• [Task objective]:
From the passage on baptism below, pull out the stretch from "You may have" through "calls us to be.", copied word for word.

• [Excerpted text]:
* Begin *
This used to be harder to do in times past.
You may have expected me to say that it used to be easier. And in some ways it was, because we shared a common culture and there was nothing else one could do on a Sunday morning. But that actually meant that we did not have to think very hard about what it meant to be Christian, what it meant to be a follower of Jesus. Now, in the age of Trump, in Western democracies that are marked by polarized debates, where we are no longer certain about what holds us together as a society, other than the market economy, it has become easier to gather on Sunday mornings, for it is here that we remember who God made us, and who God calls us to be.
And so, when I met with parents, I would remind them that they were making serious promises that were meant to be kept. I would tell them that baptism was not some ritual to appease an angry God, nor was it magic, but that it was gift and call. When older language calls baptism Christening it seems to assume that she who is baptized is to live as one.
Yet, it is a hard sell. The spirit is willing but the flesh is weak. There are the good intentions and then there are horse-riding lessons, and soccer, and dance classes. It’s a different world now. But that does not mean that knowing what it means to be Christian is any less important. The opposite is true, it is more important so that our lives will be informed by the Gospel and we would let our light shine.
* End *
• [Collected material]:
* Begin *
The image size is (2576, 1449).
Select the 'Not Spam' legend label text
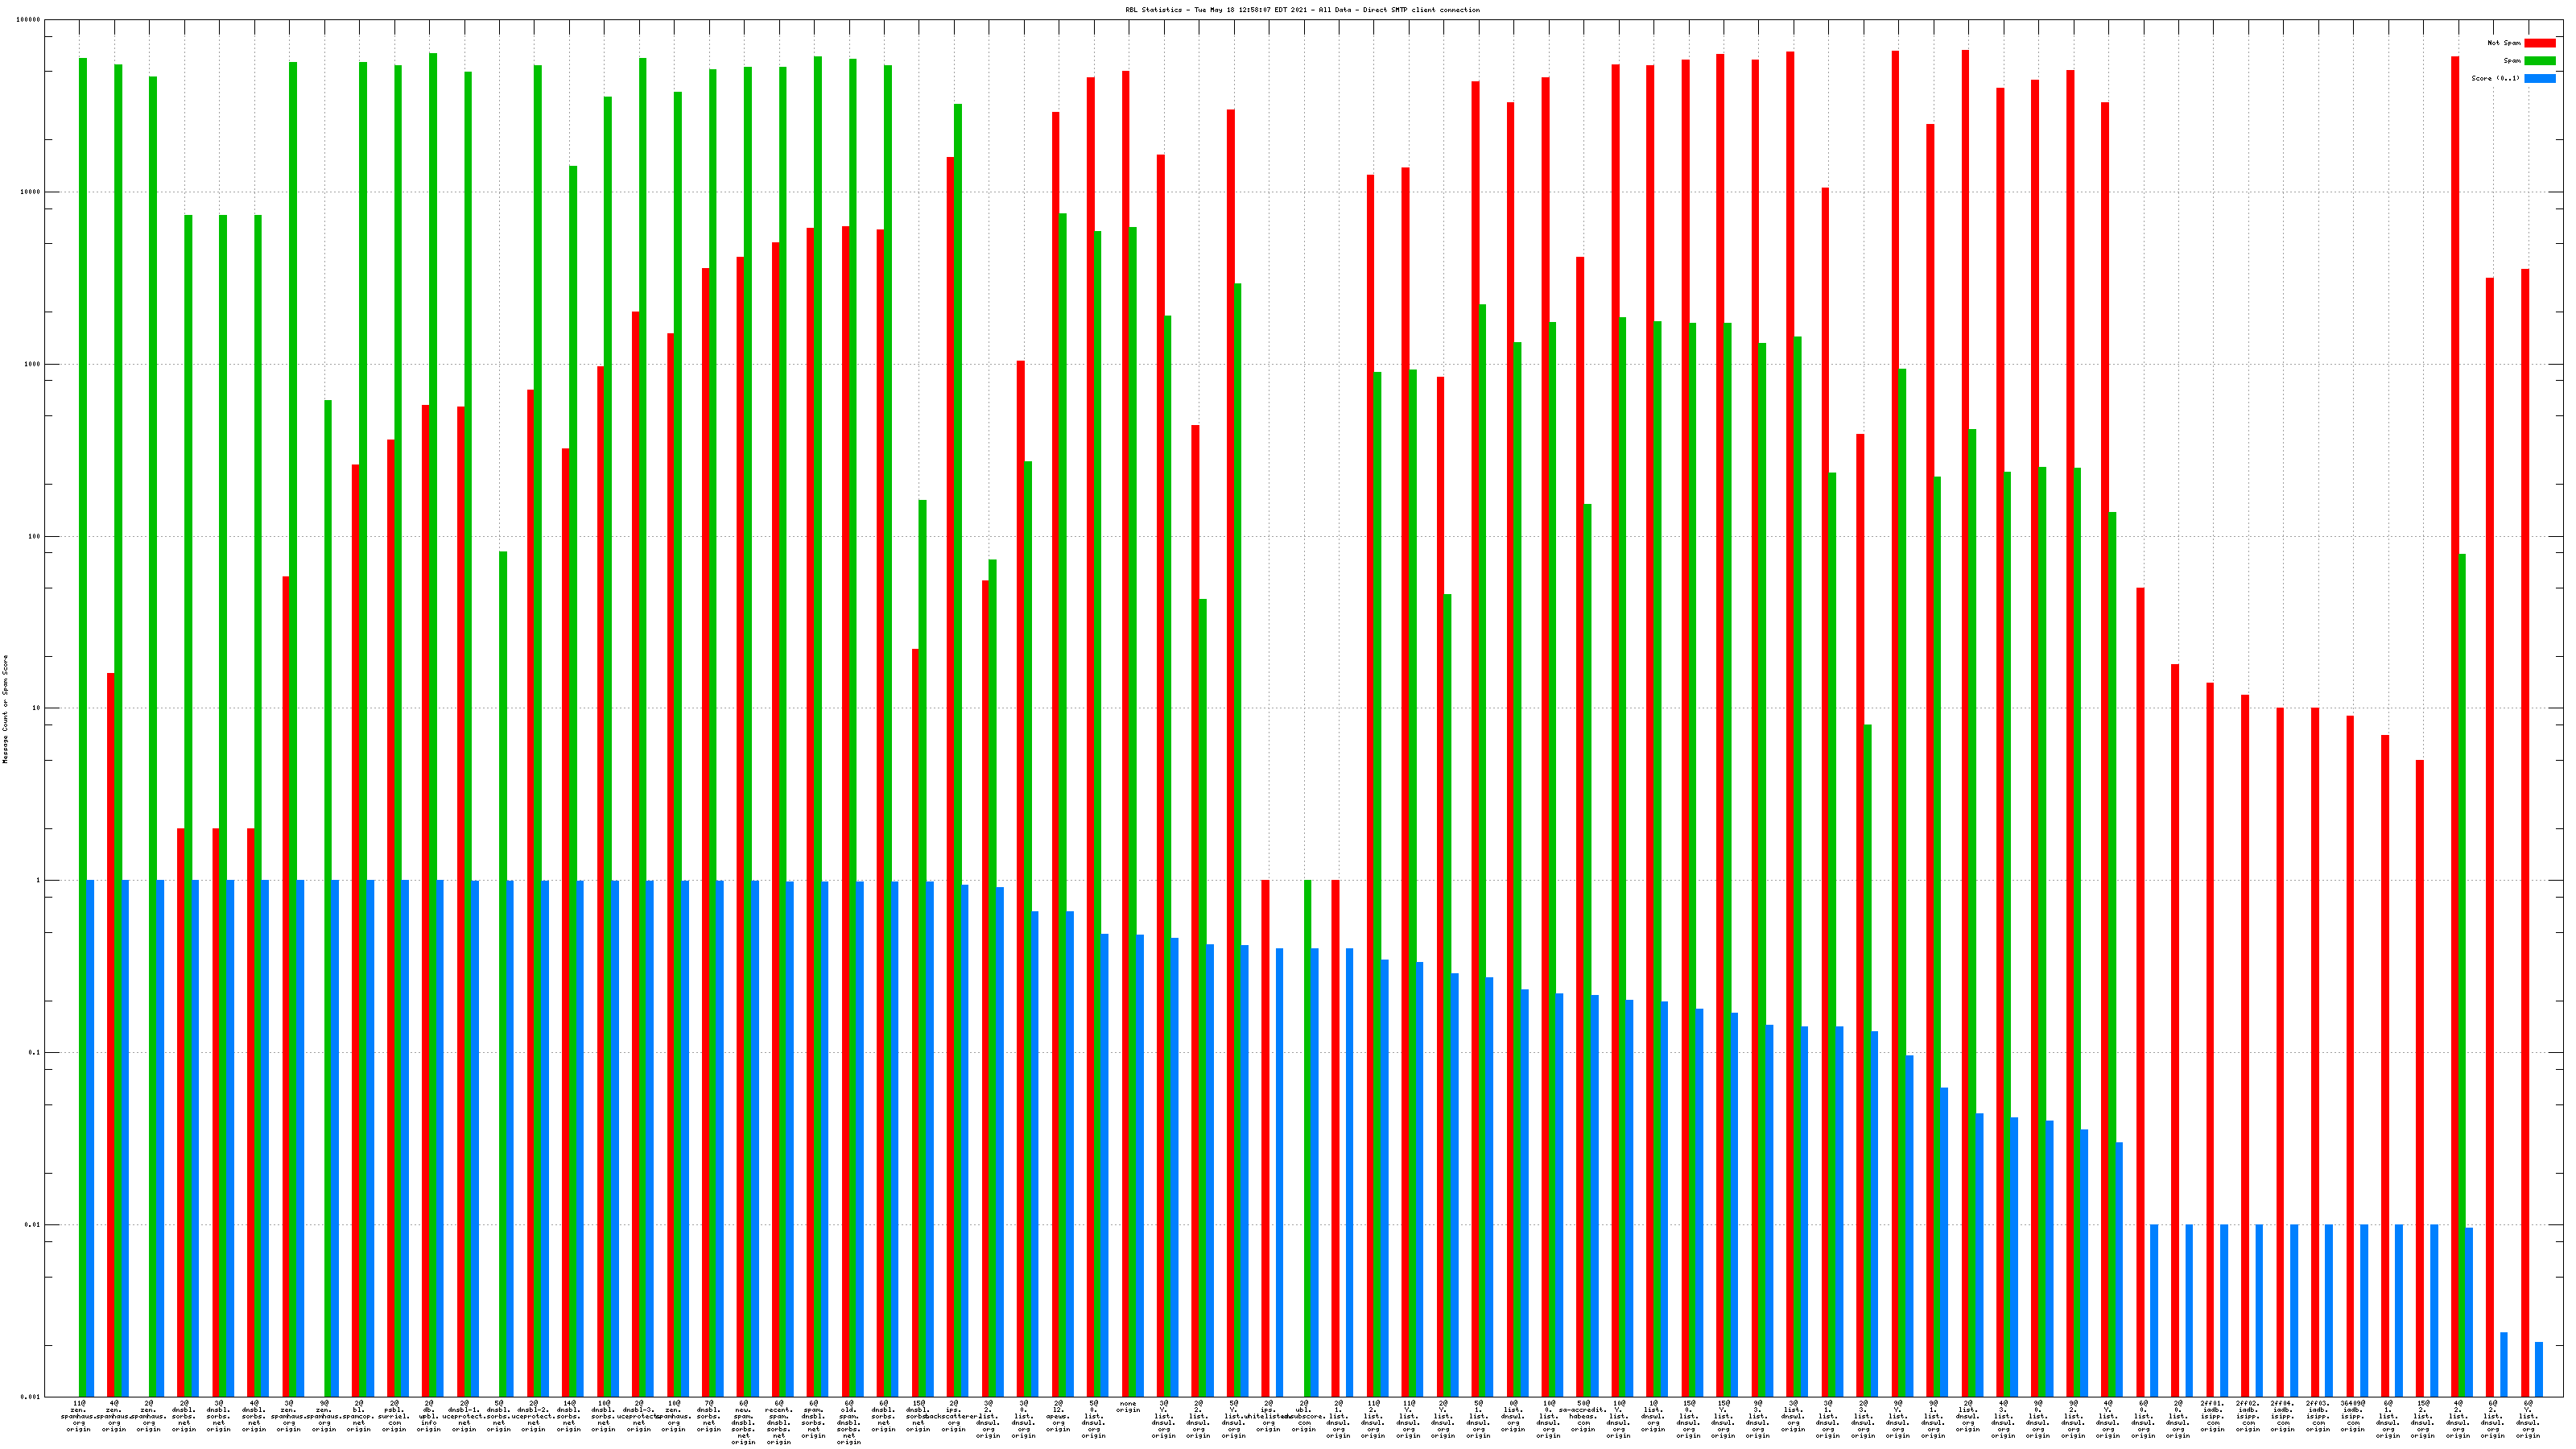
* End *
• [Expected answer]:
You may have expected me to say that it used to be easier. And in some ways it was, because we shared a common culture and there was nothing else one could do on a Sunday morning. But that actually meant that we did not have to think very hard about what it meant to be Christian, what it meant to be a follower of Jesus. Now, in the age of Trump, in Western democracies that are marked by polarized debates, where we are no longer certain about what holds us together as a society, other than the market economy, it has become easier to gather on Sunday mornings, for it is here that we remember who God made us, and who God calls us to be.